Luis Sánchez Duque (born 13 November 1956) is a Spanish football manager.

==Manager career==
Born in Getafe, Madrid, Sánchez Duque began his managerial career with Getafe CF in 1993, after already representing the club's predecessor as a player in the 80's. He achieved a promotion to Segunda División in his first season in charge, but was sacked in May 1995.

Sánchez Duque was subsequently appointed CD Leganés manager, managing to stay two seasons in the second level. In the 1997 summer he was named Albacete Balompié manager, but was relieved from his duties in October.

In December 1999, after one season back at Leganés, Sánchez Duque was appointed at the helm of CD Toledo. He eventually left the club in the following year, after suffering team relegation.

On 23 December 2000, Sánchez Duque was appointed Córdoba CF manager. On 1 March of the following year, after only eight matches, he was sacked.
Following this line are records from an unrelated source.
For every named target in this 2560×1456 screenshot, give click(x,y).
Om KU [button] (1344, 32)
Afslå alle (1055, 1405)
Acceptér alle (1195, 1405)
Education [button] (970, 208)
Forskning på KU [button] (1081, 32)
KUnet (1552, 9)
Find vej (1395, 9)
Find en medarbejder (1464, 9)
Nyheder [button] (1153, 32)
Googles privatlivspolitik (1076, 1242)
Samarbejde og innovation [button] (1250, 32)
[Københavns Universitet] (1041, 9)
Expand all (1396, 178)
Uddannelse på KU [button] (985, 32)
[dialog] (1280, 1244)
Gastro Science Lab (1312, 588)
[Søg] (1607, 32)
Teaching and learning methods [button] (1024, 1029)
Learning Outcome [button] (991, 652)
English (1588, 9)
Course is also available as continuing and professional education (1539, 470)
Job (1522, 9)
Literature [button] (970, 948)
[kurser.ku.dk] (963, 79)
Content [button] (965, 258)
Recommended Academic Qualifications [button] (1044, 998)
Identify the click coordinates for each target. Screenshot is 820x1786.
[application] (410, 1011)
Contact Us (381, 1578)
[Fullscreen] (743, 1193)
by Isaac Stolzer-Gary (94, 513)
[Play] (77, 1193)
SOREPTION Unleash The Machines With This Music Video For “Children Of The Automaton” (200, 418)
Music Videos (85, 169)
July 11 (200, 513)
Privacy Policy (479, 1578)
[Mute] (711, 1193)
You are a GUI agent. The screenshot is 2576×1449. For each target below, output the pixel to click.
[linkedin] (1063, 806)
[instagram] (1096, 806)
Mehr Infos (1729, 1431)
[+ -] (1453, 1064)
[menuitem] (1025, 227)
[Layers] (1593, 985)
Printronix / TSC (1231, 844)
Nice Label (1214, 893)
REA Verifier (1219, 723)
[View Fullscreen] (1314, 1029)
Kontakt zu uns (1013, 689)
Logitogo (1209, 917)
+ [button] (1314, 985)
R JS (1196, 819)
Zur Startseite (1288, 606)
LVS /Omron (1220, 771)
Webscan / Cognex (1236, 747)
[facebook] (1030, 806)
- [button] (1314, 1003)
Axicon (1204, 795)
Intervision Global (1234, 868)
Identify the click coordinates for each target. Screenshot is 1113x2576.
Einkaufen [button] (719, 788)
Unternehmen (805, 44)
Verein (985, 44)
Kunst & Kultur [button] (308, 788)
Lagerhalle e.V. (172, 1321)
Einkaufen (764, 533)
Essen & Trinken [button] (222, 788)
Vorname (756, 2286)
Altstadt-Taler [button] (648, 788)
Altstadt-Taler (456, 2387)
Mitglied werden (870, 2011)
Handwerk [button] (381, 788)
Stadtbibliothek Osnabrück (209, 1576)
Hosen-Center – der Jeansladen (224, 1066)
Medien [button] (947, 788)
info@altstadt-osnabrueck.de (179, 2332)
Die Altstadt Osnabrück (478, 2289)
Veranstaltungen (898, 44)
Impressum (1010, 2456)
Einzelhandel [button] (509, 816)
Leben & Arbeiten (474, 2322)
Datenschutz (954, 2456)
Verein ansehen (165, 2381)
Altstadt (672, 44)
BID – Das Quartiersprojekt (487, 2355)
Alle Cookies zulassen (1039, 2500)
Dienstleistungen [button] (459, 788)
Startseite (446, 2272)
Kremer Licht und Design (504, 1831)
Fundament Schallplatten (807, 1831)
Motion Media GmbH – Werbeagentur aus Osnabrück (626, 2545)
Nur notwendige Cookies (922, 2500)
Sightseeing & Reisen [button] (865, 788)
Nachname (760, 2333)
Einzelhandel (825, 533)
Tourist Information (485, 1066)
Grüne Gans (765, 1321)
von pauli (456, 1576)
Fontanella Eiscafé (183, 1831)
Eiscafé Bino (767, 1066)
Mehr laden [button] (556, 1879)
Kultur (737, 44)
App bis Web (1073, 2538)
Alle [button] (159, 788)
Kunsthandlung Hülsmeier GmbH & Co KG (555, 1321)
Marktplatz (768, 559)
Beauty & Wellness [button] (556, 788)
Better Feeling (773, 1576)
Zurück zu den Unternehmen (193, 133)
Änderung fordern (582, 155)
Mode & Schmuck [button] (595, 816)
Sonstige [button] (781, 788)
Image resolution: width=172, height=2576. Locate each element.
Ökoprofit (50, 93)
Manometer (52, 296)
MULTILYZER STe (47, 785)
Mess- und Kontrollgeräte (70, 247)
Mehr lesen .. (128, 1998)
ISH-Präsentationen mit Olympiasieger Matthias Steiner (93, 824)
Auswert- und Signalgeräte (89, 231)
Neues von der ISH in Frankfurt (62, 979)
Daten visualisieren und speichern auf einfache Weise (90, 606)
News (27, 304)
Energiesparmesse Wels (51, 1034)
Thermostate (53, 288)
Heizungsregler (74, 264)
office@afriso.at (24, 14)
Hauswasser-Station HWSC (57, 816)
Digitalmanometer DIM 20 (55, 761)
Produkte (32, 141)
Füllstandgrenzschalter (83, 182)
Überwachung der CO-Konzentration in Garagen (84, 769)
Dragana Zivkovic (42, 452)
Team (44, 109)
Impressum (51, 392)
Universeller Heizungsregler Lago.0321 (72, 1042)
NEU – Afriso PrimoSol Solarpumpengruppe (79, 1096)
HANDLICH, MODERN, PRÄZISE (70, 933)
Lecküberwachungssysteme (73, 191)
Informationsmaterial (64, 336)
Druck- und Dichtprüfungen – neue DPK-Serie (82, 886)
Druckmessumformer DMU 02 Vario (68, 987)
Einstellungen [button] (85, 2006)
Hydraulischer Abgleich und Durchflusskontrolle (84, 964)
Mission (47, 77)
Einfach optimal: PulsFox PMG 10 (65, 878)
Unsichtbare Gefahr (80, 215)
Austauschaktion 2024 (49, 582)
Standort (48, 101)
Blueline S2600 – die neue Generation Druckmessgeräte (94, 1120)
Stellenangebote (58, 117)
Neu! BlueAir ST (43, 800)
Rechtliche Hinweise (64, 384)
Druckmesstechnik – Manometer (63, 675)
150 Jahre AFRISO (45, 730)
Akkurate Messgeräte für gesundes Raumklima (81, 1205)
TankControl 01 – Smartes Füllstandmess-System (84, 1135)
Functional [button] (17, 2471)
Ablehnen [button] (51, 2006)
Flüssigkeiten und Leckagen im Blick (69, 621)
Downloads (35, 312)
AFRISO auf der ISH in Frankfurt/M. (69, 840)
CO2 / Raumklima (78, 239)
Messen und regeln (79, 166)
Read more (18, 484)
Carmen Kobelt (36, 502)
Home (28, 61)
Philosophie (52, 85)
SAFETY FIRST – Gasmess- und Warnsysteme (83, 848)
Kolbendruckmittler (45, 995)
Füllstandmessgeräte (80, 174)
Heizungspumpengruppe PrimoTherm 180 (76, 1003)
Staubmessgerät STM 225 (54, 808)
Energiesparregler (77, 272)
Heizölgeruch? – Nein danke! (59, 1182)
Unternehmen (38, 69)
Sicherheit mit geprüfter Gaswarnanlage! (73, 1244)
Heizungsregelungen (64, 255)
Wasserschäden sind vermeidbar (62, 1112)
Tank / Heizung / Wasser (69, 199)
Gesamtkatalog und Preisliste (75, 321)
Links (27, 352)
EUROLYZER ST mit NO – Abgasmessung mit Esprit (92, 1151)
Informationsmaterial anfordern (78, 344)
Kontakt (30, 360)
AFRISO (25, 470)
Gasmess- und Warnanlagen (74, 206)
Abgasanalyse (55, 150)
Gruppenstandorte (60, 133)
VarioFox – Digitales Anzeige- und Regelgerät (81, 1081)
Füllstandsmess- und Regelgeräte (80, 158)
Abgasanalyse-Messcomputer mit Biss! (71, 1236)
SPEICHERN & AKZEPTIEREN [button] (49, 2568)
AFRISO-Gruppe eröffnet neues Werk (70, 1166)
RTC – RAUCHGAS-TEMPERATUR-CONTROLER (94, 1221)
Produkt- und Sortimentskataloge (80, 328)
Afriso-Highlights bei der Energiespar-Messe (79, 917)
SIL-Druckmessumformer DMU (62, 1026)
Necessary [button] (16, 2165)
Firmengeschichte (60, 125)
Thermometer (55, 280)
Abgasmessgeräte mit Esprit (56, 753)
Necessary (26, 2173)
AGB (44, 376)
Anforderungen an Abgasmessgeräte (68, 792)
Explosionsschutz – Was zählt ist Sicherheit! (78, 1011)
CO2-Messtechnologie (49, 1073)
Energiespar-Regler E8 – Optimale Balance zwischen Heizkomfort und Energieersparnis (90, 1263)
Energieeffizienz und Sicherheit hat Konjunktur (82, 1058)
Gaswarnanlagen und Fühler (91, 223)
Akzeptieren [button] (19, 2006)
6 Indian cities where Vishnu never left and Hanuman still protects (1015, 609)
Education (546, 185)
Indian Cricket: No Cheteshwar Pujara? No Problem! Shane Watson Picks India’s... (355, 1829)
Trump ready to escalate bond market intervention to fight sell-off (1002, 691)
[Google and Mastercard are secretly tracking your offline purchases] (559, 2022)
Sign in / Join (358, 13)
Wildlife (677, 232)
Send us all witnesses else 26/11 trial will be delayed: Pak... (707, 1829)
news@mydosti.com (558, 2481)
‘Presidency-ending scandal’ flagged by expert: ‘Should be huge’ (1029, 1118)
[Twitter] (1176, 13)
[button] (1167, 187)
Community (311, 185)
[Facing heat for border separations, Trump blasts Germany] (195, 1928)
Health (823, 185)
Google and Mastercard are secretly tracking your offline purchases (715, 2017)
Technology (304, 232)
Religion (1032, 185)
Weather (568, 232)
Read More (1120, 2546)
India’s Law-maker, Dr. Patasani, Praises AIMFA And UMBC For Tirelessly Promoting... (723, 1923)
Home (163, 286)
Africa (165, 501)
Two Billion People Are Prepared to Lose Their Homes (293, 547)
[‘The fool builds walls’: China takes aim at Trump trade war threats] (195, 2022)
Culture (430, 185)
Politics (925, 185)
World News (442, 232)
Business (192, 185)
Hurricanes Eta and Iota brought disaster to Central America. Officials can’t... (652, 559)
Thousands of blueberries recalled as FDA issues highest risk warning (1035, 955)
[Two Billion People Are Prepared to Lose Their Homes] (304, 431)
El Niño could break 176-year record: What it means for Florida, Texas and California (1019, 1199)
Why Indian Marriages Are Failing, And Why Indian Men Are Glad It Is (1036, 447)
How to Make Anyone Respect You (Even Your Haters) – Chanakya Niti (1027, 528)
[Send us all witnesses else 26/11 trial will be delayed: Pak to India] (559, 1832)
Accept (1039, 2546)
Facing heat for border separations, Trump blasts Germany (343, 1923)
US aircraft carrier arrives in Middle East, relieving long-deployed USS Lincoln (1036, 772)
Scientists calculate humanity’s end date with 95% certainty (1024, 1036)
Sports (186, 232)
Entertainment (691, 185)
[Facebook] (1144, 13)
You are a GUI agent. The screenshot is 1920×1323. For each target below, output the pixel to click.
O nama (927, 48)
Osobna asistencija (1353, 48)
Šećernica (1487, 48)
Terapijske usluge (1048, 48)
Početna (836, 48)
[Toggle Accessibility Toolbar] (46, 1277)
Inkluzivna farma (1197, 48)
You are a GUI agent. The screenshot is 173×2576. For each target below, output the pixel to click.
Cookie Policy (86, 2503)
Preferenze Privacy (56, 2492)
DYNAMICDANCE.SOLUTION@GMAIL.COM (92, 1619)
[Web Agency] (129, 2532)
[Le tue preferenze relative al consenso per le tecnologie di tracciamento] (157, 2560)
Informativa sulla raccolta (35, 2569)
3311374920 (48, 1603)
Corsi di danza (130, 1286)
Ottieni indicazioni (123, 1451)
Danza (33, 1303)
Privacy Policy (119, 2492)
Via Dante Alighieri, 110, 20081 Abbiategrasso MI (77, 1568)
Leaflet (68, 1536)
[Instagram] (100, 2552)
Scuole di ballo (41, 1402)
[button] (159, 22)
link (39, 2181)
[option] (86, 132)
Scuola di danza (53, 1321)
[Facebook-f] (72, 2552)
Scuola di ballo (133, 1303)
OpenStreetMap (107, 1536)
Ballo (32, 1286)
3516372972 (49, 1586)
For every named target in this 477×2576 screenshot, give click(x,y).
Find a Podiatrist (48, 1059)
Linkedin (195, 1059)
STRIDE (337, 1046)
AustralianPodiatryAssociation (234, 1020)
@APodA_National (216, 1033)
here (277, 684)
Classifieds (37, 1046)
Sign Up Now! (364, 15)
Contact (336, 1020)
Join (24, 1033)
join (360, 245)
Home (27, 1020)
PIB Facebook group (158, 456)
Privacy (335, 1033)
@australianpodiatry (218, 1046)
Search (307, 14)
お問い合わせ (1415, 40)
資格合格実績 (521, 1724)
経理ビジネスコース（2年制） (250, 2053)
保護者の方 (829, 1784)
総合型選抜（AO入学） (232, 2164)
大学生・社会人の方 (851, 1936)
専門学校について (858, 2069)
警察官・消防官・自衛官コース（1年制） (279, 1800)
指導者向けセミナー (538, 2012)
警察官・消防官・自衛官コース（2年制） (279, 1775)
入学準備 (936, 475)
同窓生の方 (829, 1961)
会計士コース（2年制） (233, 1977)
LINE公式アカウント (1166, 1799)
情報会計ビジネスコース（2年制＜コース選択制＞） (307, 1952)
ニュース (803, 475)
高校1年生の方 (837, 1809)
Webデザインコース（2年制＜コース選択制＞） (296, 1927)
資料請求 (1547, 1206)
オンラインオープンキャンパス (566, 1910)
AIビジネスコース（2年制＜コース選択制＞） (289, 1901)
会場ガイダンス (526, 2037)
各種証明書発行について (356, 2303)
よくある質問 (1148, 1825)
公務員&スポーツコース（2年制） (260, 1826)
On 27 November 2001, Sánchez Duque joined CD Numancia. On 17 February 2002, he was sacked, shortly after confirming his continuity in a press conference.

Sánchez Duque subsequently managed Tomelloso CF and Valencia CF Mestalla, being later assistant of the latter's main squad. He stepped down from his job in April 2007, after suffering a cardiac arrhythmia.